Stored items
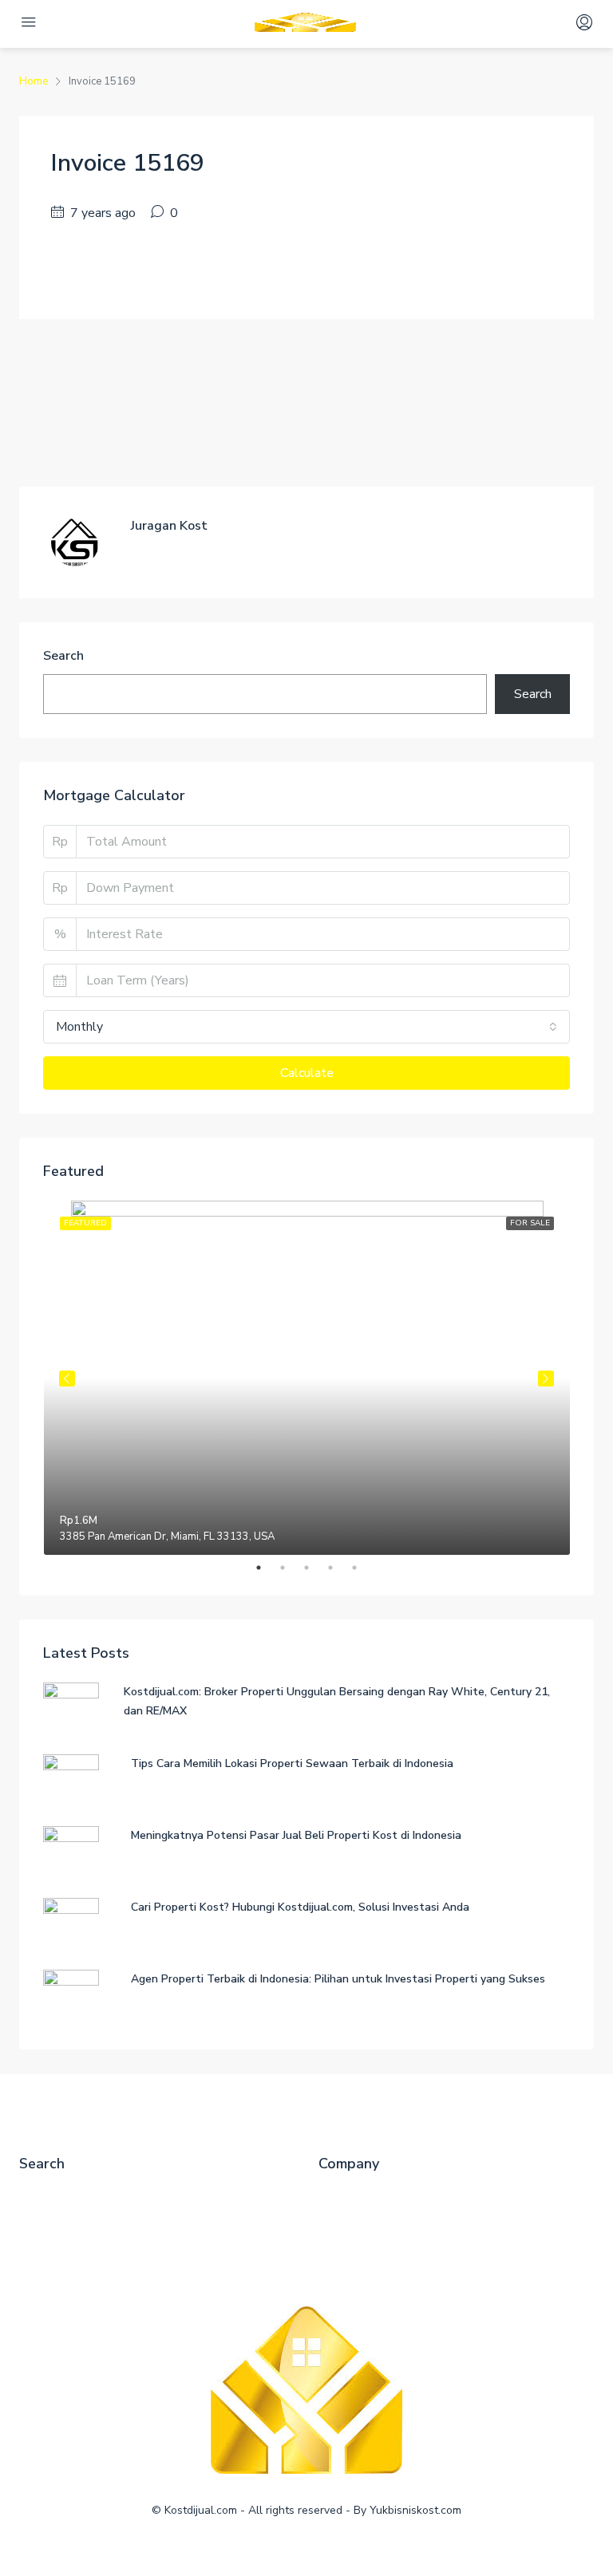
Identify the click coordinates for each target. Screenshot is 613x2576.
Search (63, 656)
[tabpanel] (307, 1378)
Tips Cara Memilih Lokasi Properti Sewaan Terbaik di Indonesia (292, 1763)
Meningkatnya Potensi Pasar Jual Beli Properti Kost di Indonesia (296, 1835)
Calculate (307, 1073)
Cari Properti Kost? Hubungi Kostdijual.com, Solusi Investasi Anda (300, 1907)
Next (546, 1379)
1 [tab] (267, 1568)
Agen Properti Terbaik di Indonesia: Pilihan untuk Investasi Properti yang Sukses (338, 1978)
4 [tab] (338, 1568)
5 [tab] (362, 1568)
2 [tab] (291, 1568)
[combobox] (306, 1026)
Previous (67, 1379)
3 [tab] (314, 1568)
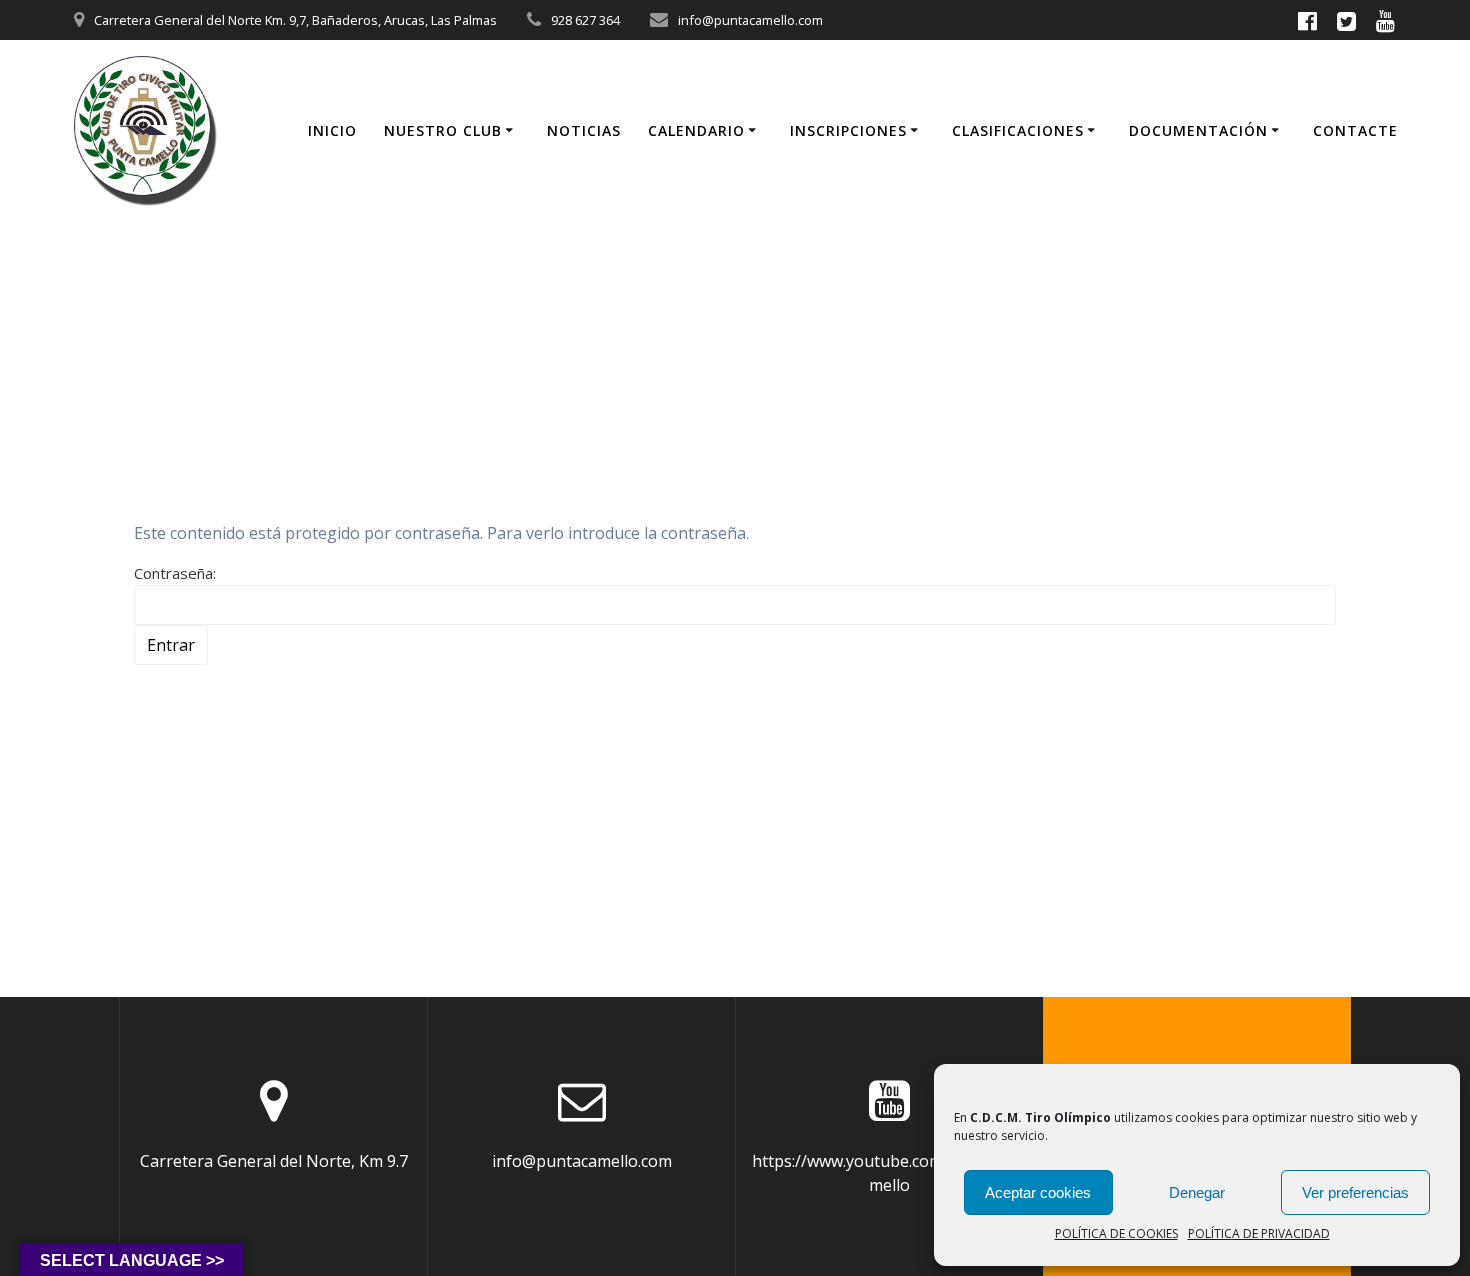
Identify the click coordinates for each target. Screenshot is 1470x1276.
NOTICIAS (584, 130)
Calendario (696, 130)
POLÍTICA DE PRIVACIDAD (1259, 1233)
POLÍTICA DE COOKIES (1116, 1233)
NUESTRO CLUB (443, 130)
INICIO (332, 130)
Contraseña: (175, 573)
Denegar (1197, 1192)
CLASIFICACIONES (1018, 130)
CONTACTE (1355, 130)
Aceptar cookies (1038, 1192)
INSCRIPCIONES (848, 130)
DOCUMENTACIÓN (1198, 130)
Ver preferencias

• [TASK STATEMENT] Give an exact copy of the lines from the one with "Calendario (696, 130)" through the end of the entries, both ends included.

• [TASK OUTPUT]
Calendario (696, 130)
POLÍTICA DE PRIVACIDAD (1259, 1233)
POLÍTICA DE COOKIES (1116, 1233)
NUESTRO CLUB (443, 130)
INICIO (332, 130)
Contraseña: (175, 573)
Denegar (1197, 1192)
CLASIFICACIONES (1018, 130)
CONTACTE (1355, 130)
Aceptar cookies (1038, 1192)
INSCRIPCIONES (848, 130)
DOCUMENTACIÓN (1198, 130)
Ver preferencias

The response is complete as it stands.